No, really. Some wingnut with waaaay too much time on his hands saw this Obama campaign image:
…and decided it looked like old commie propaganda. And not that the message or anything looked suspicious - just the FONT. If that weren’t enough, next the enterprising little chowderheads at “The Blaze” (Glenn Beck’s post-cable-news conspiracy-palooza web site*) spent lord only knows how many hours poring over Internet photo archives of actual old Cuban/communist posters, etc, to find any similarities in the font.
Reminds me of not that long ago when what appeared to be a coordinated wingnut internet campaign centered around trying to disparage the Obama campaign’s newly-unveiled slogan, “Forward,” as also being commie-inspired. That is, until sane people started pointing out that scads of organizations, both historically and today, used the slogan “forward” or some variation of it, in their advertising/PR — including (embarrassingly) such political groups as the College National Republican Committee and even – gasp! – St. Reagan.
Naturally, after all that, you’ll be unsurprised to hear it’s been a while since we heard anything on the “Forward = commie propaganda” front. But Fontgate is just getting started. I guess the wingnuts must have moved on to the next yet-to-be-discredited idea, to try to give IT its fifteen minutes of infamy before it gets subjected to even the barest scrutiny and laughed out of the court of public opinion.
* Can I just add as an uncharitable aside that, knowing Beck & Co’s penchant for such loony partisan hackery/conspiracy theory-mongering, the phrase “The Blaze” always conjures up for me an image of a man trying desperately – and eventually succeeding – to light his own farts. That’s about the level of perspicacity on display most of the time in this – as in all – Beck ventures.
So, in a move that will surprise no one at all, CNN’s Anderson Cooper informed the world, via a letter to the Daily Beast’s Andrew Sullivan, that he is gay.
I find myself feeling about Cooper’s revelation the way I did about Ellen DeGeneres’ similar revelation years ago, namely: each of these people waited until they were a) household names and b) millionaires many times over before making public comings-out. On balance, I can’t say that either DeGeneres’ or Cooper’s statements aren’t a good thing, for the same reason it’s worthwhile to put a political bumper sticker on your car during election season. The reason one does such a thing is not to be a bandwagon-jumper or a fanboy, but (especially if the candidate one supports is an underdog in one’s community) to send up a flare to other supporters of that candidate, letting them know they’re not alone.
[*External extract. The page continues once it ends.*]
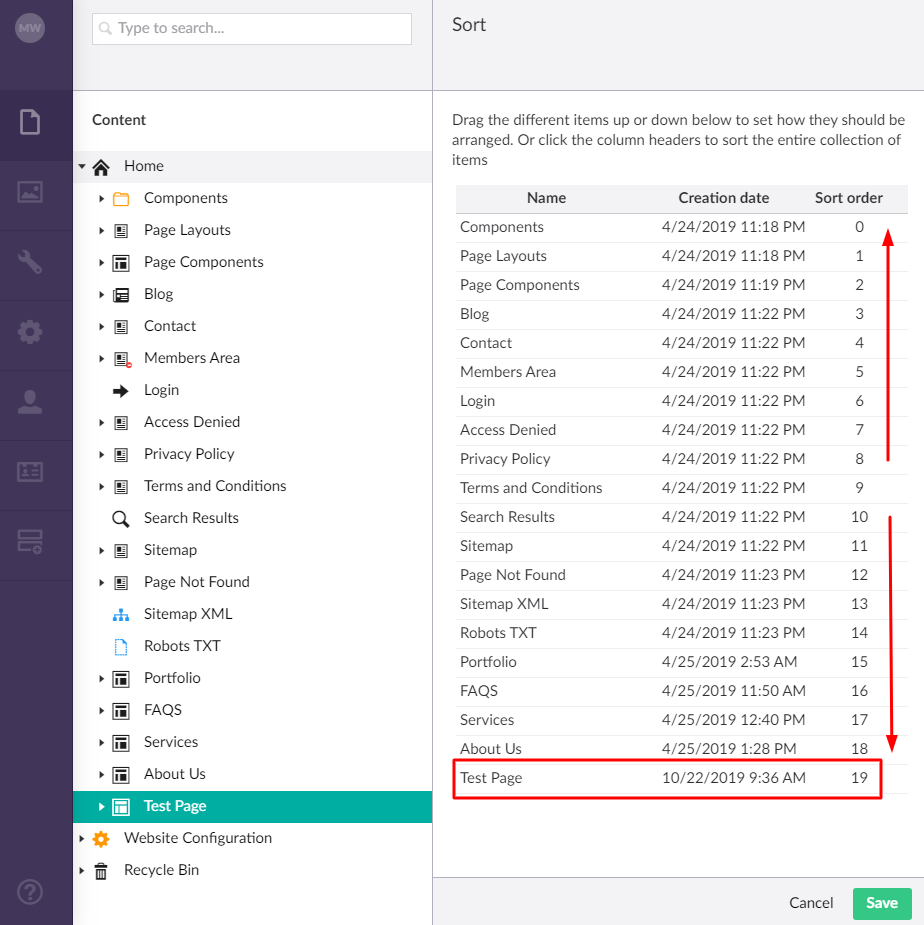Open the Settings wrench icon in sidebar
The height and width of the screenshot is (925, 924).
[30, 262]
The public coming out of a major media figure like DeGeneres or Cooper has value, ultimately, for the same reason – because it shows young (or even older) gay people who may be struggling with the decision to come out that there are more of “their team” out there in the public than perhaps it might appear.
But it’s this same reason that makes such a declaration by these public figures (only after they’re already well-established) a good thing only on balance in the long view. Because, while it’s unquestionably positive having having Anderson Cooper or Ellen DeGeneres available as signposts for young gay people who often desperately need positive role models or even just a sense of belonging, it’s equally undeniable that there were also gay youths in 1995 or 1989 who would’ve benefitted from knowing the same thing about these two particular people.
I hate to be the bad stink at a party here, but even as a straight man with no personal experience with coming out, I just don’t find it particularly brave of very successful public figures like Cooper or DeGeneres who both have said they’ve known their whole lives (essentially) that they were gay, waiting until they were more secure, financially and socially, than most people – gay OR straight – will ever be in their lives, before coming out publicly. Like I said: on balance, a good thing…but zero points for heroism, example-setting or risk-taking for the cause.